Half of the world’s species are parasitic or pathogenic. As sclerot illustrates by way of a virus, that is a lifestyle choice. Further, as the sclerot virus exemplifies, viruses have scant physical presence, but tremendous intelligence.
Xiao Yu et al, “A geminivirus-related DNA mycovirus that confers hypovirulence to a plant pathogenic fungus,” PNAS (4 May 2020).
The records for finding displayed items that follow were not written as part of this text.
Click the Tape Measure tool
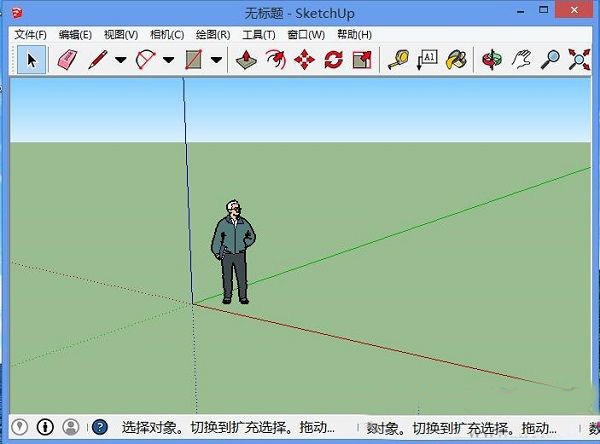600x444 pixels. coord(398,60)
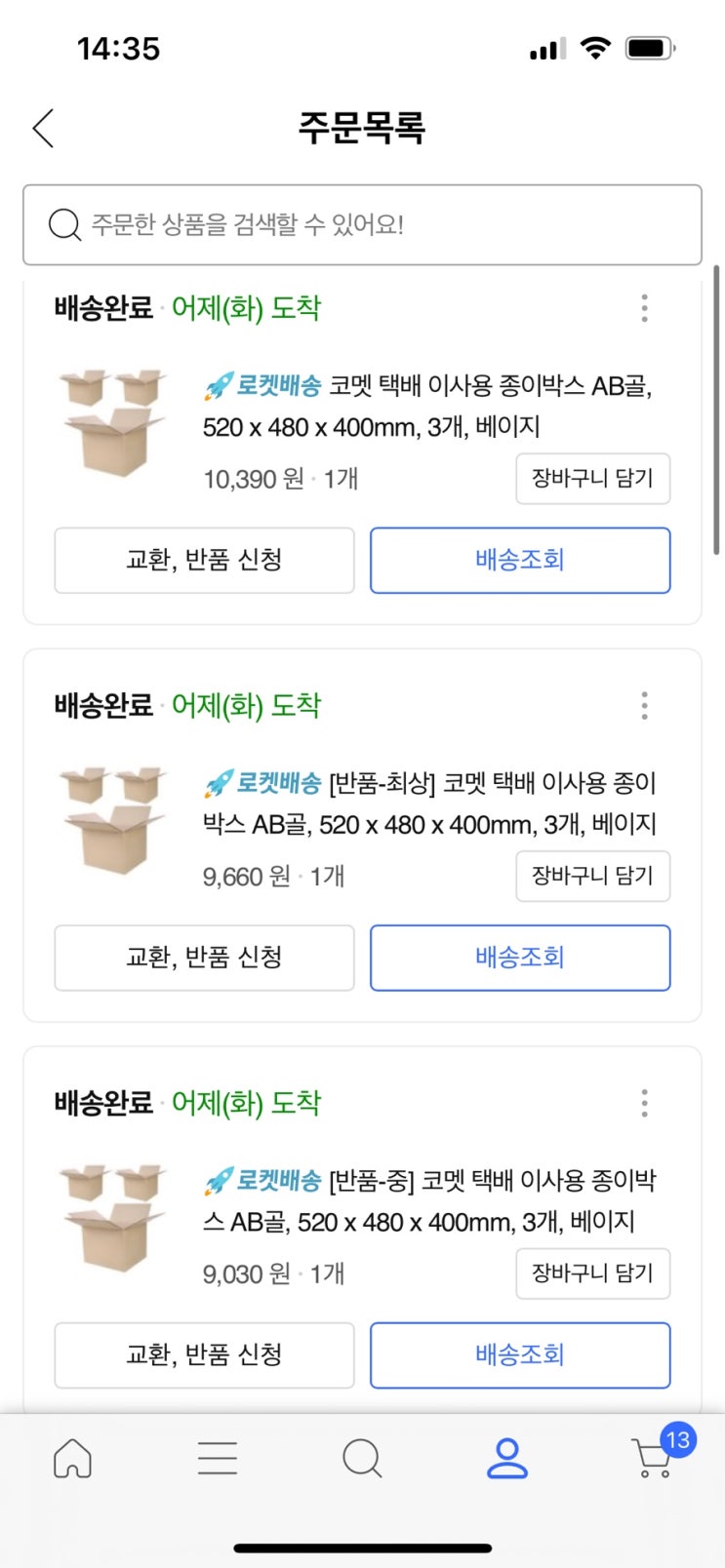Open more options for the 9,660원 order
The width and height of the screenshot is (725, 1568).
pos(644,705)
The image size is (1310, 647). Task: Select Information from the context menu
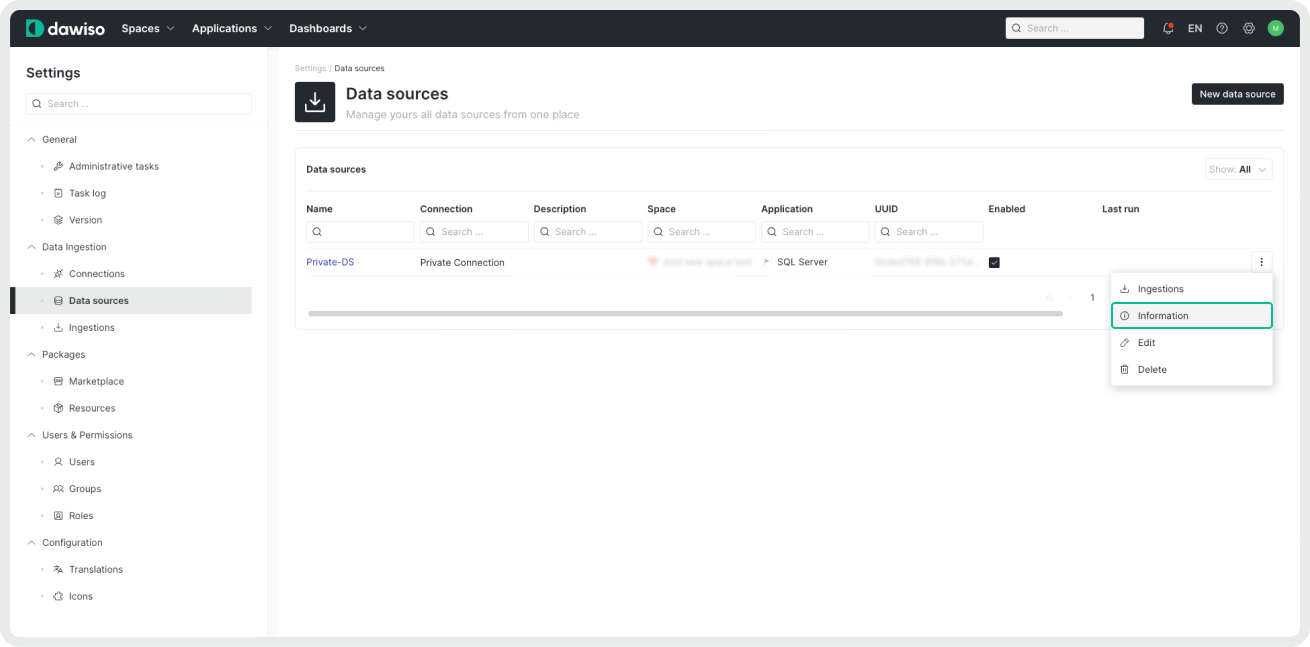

Hongxiang Zhang, “A 2-kb mycovirus converts a pathogenic fungus into a beneficial endophyte for Brassica protection and yield enhancement,” Molecular Plant (29 September 2020).
Katherine J. Wu, “Infected by a virus, a killer fungus turns into a friend,” The New York Times (29 September 2020).
Si Liu et al, “Fungal DNA virus infects a mycophagous insect and utilizes it as a transmission vector,” PNAS (24 October 2016).
Maria Mazin et al, “Mushroom sciarid fly, Lycoriella ingenua (Diptera: Sciaridae) adults and larvae vector mushroom green mold (Trichoderma aggressivum ft. aggressivum) spores,” Applied Entomology and Zoology (1 November 2019).
L.H. Purdy, “Sclerotinia sclerotiorum: history, diseases and symptomatology, host range, geographic distribution, and impact,” The American Phytopathological Society (1979).
Loren J. Giesler, “Sclerotinia stem rot,” University of Nebraska – Lincoln.